Intrarenal pressure and sodium excretion in hypertension of chronic glomerulonephritis in humans.

The relationship between the fractional excretion of filtered sodium (FENa) and the peritubular capillary physical factors (PCPF) in the hypertension (HT) of chronic glomerulonephritis (GN) was examined in hydropenia (C) and during sustained isotonic saline volume expansion (E; 3% net increase of body weight) in 32 GN patients (16 with HT), and compared with our previous findings in 20 normal individuals (NORM) and 19 patients with essential hypertension (EH). Fourteen GN patients (seven with HT) had a 75% reduction of glomerular filtration rate (GFR), the others (nine with HT) had normal or near normal GFR. The PCPF were estimated from the intrarenal venous (wedged) pressure (IRVP) and the calculated efferent arteriolar protein concentration (EAPC).
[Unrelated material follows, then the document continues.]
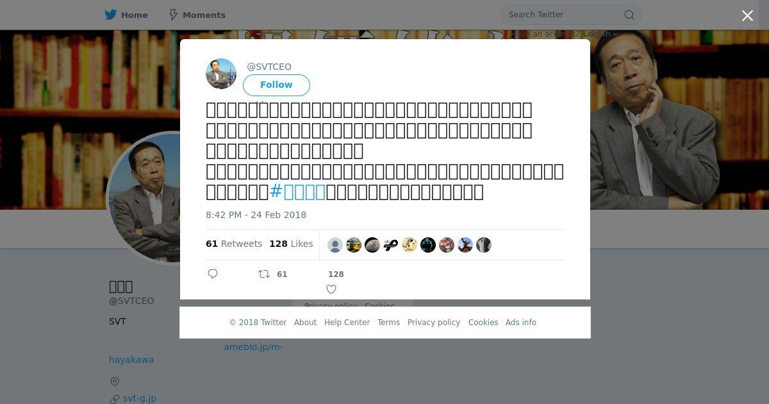Click the location pin icon in profile
Viewport: 769px width, 404px height.
click(x=115, y=382)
In C, IRVP correlated to GFR (r = 0.682, p less than 0.001) and (FENa) (r = -0.357, p less than 0.05), but IRVP and EAPC were similar in HT and normotension at comparable levels of GFR. The increase of FENa during E (delta FENa) was exaggerated in all HT groups even at reduced levels of GRF, and could not be related to changes in renal hemodynamics or PCPF. delta FENa correlated with mean arterial pressure in C both in GN (r1 = 0.702, p less than 0.01) and in the combined NORM/EH group (r2 = 0.478, p less than 0.01), with r1 greater than r2 (p less than 0.005). The findings indicate that the pathogenesis of hypertension of chronic glomerulonephritis is independent of changes in the PCPF, and are compatible with the idea that humoral factors are the main mediators of the altered sodium excretion during saline volume expansion in the HT of both chronic GN and EH.